This column of April 12, pointed out that investor protection was in no party’s manifesto. Things have gotten worst, and the individual investor is, increasingly, becoming like a lamb being led to slaughter by all concerned.
The words of Tennessee Ford in the song ‘Sixteen Tons’, the life of a poor coal miner, were never truer ‘you load 16 tonnes, what do you get? Another day older and deeper in debt. St Peter don’t you call me, cos I can’t go, I owe my soul to the company store’.
The earlier article of April 12 spoke about three avenues of investment for individual investors, viz, bank deposits, debt mutual funds and equity funds, being risky.
Last week, the debt mutual funds run by DHFL Pramerica lost nearly 50 per cent of their net asset value in one day. Others, such as Tata MF lost 30 per cent as did, by lower amounts, those of UTI, Birla, DSP and Reliance. It seems that DHFL Pramerica had invested 50 per cent of its (publicly raised) debt fund money into sister concern DHFL, which defaulted. This begs several questions, which need to be answered, and investors must demand them.
Banks, for example, have limits on how much exposure they can take to a company or to a group.
Why does AMFI not have a similar exposure?
Do mutual funds not have any ‘related party’ exposure limit? Are they required to disclose investment in related parties; if yes, did they do so and if not, why was AMFI not alert to this?
Are individual investors lambs being led to slaughter?
DHFL Prameica’s US Partner is Prudential which is a Fortune 500 company. Its life insurance business has an AUM of $1.5 trillion, the largest in America. How can it not have prudential lending norms and proper oversight?
Delays at NCLT
The sorry state of several PSU banks is known. The hope that NCLT would, under the Bankruptcy Act, help get timely resolution of outstanding debt through sale of assets, has become mired in timeless delays, often caused by the defaulter itself! As these columns have often pointed out, an urgent review of the judicial process, to make it less sympathetic to scamsters/ defaulters and more sympathetic to their victims, is needed.
Individual investors never get justice and those who are connected, or have taken large sums of money, can delay punishment indefinitely.
One hopes that PM Modi lives up to his promise of bringing them to task.
Now comes another shocker, but in UK (can it happen in India? Perhaps).
Neil Woodford is a famous fund manager who launched an Equity fund in 2014, after a stellar performance at Invesco. He has suspended redemptions from his equity fund for 28 days, in consultation with the Financial Conduct Authority, after a large investor requested a large redemption.
Can investors in an open-ended equity fund in India suffer this fate of suspension of redemption?
UTI’s default
Well, it has already happened! The US 64 scheme of UTI, which started as an open-ended scheme, with sale/repurchases based on NAV (net asset value) plus/minus a small difference, drifted away from it to an arbitrary value unlinked to NAV. The sale/repurchase went far higher than its NAV! Came a point in time when it was unable to meet redemption, and reneged on its promise. It paid ₹10 per unit instead of around ₹16, and that too after a few years! Individual investors were lambs led to the slaughter.

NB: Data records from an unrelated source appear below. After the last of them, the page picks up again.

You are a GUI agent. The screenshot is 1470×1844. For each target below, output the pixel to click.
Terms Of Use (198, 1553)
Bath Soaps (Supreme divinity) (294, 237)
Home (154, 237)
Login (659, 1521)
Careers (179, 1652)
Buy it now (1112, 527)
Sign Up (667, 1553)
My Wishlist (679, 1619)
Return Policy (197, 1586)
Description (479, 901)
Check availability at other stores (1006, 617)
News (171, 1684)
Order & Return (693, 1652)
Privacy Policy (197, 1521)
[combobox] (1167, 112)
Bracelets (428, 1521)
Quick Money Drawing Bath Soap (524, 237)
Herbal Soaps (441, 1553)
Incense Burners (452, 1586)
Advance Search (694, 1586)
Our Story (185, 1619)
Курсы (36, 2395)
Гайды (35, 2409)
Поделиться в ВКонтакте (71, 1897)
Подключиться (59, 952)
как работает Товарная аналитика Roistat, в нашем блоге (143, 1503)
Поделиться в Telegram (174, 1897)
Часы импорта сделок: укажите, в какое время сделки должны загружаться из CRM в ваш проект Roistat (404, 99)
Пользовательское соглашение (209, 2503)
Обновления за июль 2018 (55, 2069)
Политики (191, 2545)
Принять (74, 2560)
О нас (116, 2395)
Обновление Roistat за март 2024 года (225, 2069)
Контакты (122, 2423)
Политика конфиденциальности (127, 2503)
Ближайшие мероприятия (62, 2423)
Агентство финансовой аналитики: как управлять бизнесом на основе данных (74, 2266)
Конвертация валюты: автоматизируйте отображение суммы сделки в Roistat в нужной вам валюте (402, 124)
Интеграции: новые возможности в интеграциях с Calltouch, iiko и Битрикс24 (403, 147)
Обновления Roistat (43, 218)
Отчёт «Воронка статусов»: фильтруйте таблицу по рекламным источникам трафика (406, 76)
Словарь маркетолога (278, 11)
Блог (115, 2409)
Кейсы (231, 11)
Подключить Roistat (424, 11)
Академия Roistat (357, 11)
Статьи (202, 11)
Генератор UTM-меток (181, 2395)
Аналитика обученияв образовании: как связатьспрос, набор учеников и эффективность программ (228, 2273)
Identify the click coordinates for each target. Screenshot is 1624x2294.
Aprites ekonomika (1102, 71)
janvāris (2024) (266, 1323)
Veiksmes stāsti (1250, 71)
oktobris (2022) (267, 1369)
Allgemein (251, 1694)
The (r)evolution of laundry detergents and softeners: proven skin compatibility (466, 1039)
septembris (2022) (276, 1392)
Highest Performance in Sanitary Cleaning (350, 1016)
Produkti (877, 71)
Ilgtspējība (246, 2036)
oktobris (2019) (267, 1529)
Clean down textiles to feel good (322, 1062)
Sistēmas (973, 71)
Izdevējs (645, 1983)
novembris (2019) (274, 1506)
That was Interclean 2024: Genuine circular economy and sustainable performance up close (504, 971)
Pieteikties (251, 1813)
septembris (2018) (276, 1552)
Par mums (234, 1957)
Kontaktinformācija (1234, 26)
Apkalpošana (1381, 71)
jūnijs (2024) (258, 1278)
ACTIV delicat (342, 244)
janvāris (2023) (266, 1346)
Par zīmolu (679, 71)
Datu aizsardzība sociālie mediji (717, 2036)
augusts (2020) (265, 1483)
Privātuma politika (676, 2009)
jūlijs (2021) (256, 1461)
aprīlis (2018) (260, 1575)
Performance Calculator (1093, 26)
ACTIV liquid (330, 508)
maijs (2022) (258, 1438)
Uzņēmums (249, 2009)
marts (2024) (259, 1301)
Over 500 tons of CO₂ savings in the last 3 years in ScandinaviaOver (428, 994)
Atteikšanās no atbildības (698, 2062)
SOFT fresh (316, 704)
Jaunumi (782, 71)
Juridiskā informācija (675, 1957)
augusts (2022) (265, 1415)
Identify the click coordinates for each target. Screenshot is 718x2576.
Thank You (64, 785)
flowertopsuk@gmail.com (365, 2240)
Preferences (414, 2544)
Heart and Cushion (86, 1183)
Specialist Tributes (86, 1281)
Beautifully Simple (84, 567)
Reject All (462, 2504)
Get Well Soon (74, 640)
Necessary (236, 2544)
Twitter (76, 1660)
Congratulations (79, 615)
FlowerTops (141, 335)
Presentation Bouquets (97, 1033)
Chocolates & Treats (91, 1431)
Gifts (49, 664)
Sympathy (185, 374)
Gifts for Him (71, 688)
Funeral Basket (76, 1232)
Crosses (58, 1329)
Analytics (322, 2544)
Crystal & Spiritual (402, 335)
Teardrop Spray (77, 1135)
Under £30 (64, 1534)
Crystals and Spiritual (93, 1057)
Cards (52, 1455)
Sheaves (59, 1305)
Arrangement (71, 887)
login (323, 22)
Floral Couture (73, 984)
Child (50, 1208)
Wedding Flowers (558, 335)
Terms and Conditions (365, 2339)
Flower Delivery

Other shephards of these lambs are auditors and rating agencies. The auditors of previous scams, such as Satyam, were let off with a ‘rap on the knuckle’ treatment, emboldening them to bigger scams.
In US only two companies are rated AAA. In India, the Indian rating agencies have rated 276 companies, whilst foreign ones such as S&P and Moody’s have rated 9 and 53, respectively. Ratings downgrades are usually too late for investors to take action, sometimes after the event. There must be a rethink about methodology of ratings, frequency of review and by whom the agencies should be paid.
The Indian markets have hit new highs thanks to FII inflows post election results. But a lot of work still needs to be done in the second term to get the economy moving. The forthcoming Budget cannot have funds left for kick starting the economy. Those who have defaulted with banks, or have stolen from he public through Ponzi schemes, must be punished, their assets seized, as also those of policy makers found guilty of corruption. It’s a crying shame that these never come to a conclusion but seem to be used in mutual back scratching.
(The writer is India Head — Finance Asia/Haymarket. The views are personal.)